TASK ITEM ::
Could you repeat every record below exactly as written?

DATA SUPPLIED ::

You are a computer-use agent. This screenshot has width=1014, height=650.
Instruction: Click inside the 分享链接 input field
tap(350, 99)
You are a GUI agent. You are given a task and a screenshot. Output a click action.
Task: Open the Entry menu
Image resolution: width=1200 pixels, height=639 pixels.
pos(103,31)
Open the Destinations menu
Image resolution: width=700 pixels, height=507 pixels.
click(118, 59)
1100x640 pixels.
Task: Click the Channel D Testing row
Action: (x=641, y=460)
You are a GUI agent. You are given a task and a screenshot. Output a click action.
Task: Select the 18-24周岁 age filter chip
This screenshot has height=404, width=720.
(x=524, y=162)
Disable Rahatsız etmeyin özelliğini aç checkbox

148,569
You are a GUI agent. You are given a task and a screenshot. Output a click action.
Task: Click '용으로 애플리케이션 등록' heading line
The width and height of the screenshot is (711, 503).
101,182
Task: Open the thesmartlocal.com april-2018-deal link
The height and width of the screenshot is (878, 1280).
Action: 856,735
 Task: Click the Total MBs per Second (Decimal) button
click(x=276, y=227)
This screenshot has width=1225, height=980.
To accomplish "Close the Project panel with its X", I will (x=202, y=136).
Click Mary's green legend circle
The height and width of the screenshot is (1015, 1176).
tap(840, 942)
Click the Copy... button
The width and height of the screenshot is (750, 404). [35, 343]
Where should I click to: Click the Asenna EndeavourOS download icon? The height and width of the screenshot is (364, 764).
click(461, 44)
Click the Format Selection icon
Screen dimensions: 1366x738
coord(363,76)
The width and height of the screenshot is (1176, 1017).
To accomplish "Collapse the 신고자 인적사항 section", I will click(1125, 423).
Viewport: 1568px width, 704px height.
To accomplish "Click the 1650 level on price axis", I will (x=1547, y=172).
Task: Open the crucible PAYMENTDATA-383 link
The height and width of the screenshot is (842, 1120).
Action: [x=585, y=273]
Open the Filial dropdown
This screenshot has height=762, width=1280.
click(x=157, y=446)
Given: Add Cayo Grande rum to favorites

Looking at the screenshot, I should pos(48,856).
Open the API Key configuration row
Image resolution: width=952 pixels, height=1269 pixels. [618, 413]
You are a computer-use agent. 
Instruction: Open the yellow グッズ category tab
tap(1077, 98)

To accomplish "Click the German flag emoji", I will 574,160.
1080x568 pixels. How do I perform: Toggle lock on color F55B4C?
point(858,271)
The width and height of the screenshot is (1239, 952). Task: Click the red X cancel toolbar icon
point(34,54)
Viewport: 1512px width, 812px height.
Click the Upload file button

PROBLEM SOLUTION ::
You are a computer-use agent. This screenshot has width=1014, height=650.
Instruction: Click inside the 分享链接 input field
tap(350, 99)
You are a GUI agent. You are given a task and a screenshot. Output a click action.
Task: Open the Entry menu
Image resolution: width=1200 pixels, height=639 pixels.
pos(103,31)
Open the Destinations menu
Image resolution: width=700 pixels, height=507 pixels.
click(118, 59)
1100x640 pixels.
Task: Click the Channel D Testing row
Action: (x=641, y=460)
You are a GUI agent. You are given a task and a screenshot. Output a click action.
Task: Select the 18-24周岁 age filter chip
This screenshot has height=404, width=720.
(x=524, y=162)
Disable Rahatsız etmeyin özelliğini aç checkbox

148,569
You are a GUI agent. You are given a task and a screenshot. Output a click action.
Task: Click '용으로 애플리케이션 등록' heading line
The width and height of the screenshot is (711, 503).
101,182
Task: Open the thesmartlocal.com april-2018-deal link
The height and width of the screenshot is (878, 1280).
Action: 856,735
 Task: Click the Total MBs per Second (Decimal) button
click(x=276, y=227)
This screenshot has width=1225, height=980.
To accomplish "Close the Project panel with its X", I will (x=202, y=136).
Click Mary's green legend circle
The height and width of the screenshot is (1015, 1176).
tap(840, 942)
Click the Copy... button
The width and height of the screenshot is (750, 404). [35, 343]
Where should I click to: Click the Asenna EndeavourOS download icon? The height and width of the screenshot is (364, 764).
click(461, 44)
Click the Format Selection icon
Screen dimensions: 1366x738
coord(363,76)
The width and height of the screenshot is (1176, 1017).
To accomplish "Collapse the 신고자 인적사항 section", I will click(1125, 423).
Viewport: 1568px width, 704px height.
To accomplish "Click the 1650 level on price axis", I will (x=1547, y=172).
Task: Open the crucible PAYMENTDATA-383 link
The height and width of the screenshot is (842, 1120).
Action: [x=585, y=273]
Open the Filial dropdown
This screenshot has height=762, width=1280.
click(x=157, y=446)
Given: Add Cayo Grande rum to favorites

Looking at the screenshot, I should pos(48,856).
Open the API Key configuration row
Image resolution: width=952 pixels, height=1269 pixels. [618, 413]
You are a computer-use agent. 
Instruction: Open the yellow グッズ category tab
tap(1077, 98)

To accomplish "Click the German flag emoji", I will 574,160.
1080x568 pixels. How do I perform: Toggle lock on color F55B4C?
point(858,271)
The width and height of the screenshot is (1239, 952). Task: Click the red X cancel toolbar icon
point(34,54)
Viewport: 1512px width, 812px height.
Click the Upload file button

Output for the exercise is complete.